> [EXERCISE GOAL] The answer consists solely of the lines running from the one with "This screenshot has" through the final line below, transcribed exactly and without any pictures.

Stored items

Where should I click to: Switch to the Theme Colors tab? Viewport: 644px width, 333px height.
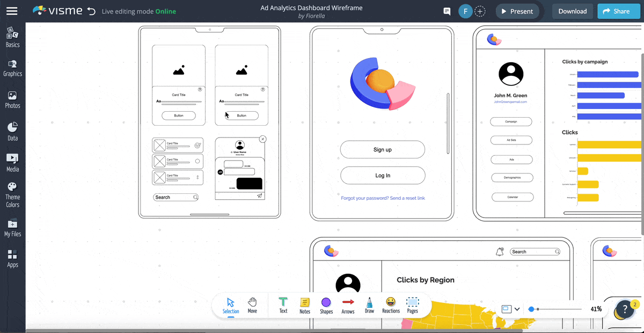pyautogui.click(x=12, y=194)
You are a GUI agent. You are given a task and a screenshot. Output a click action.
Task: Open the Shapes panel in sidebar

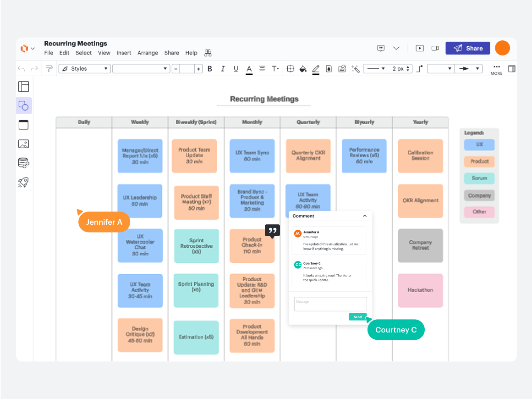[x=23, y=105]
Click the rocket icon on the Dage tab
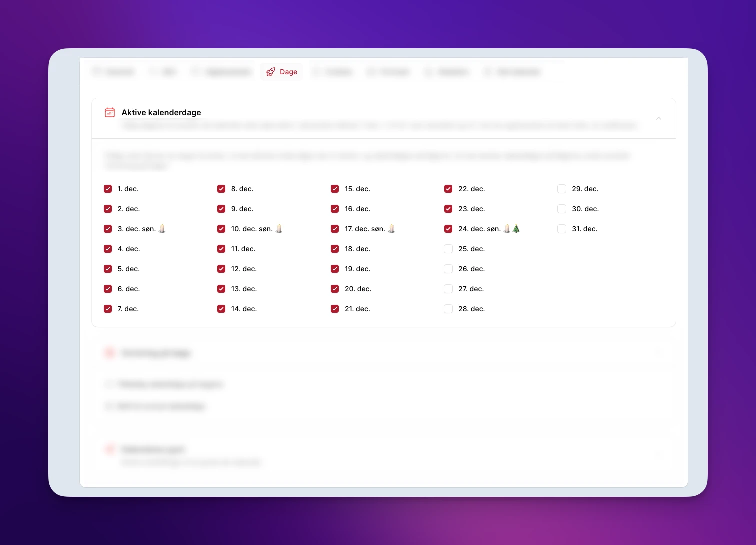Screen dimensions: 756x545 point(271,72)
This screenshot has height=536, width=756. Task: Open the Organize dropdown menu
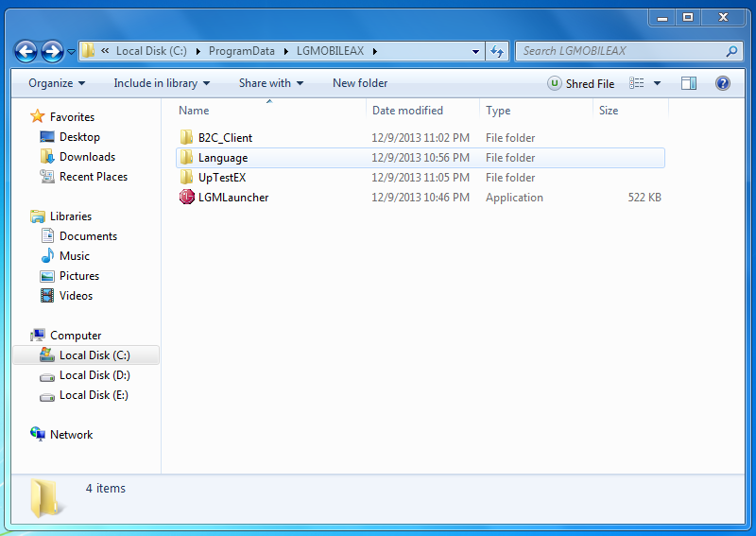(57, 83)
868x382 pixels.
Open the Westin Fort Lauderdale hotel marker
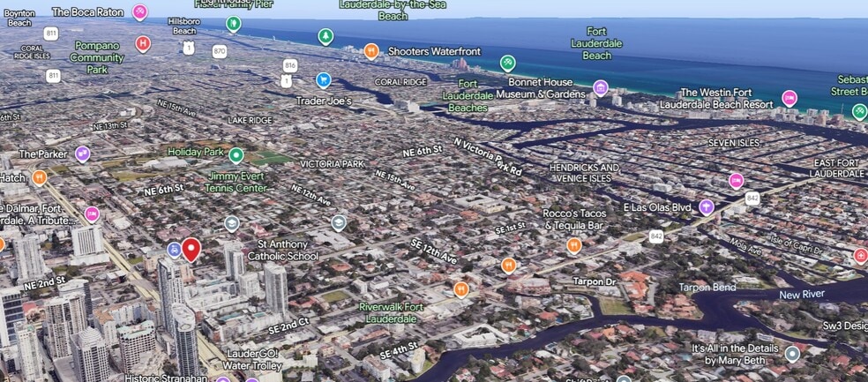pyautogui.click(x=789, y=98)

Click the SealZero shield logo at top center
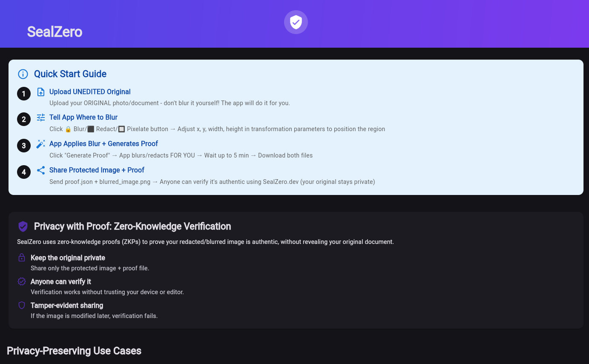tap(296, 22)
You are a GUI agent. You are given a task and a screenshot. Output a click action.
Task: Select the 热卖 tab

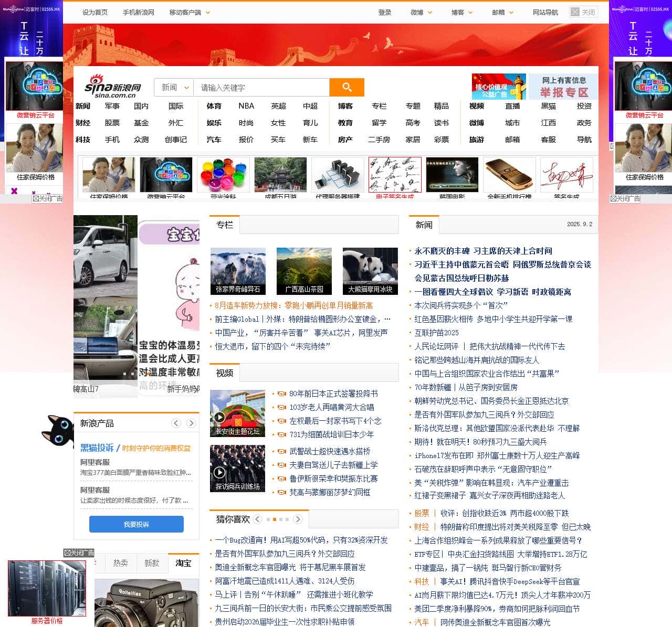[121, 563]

> [EXERCISE ANSWER]
This screenshot has height=536, width=756. Task: Open the Organize dropdown menu
(57, 83)
868x382 pixels.
Open the Westin Fort Lauderdale hotel marker
pyautogui.click(x=789, y=98)

Click the SealZero shield logo at top center
tap(296, 22)
You are a GUI agent. You are given a task and a screenshot. Output a click action.
Task: Select the 热卖 tab

[121, 563]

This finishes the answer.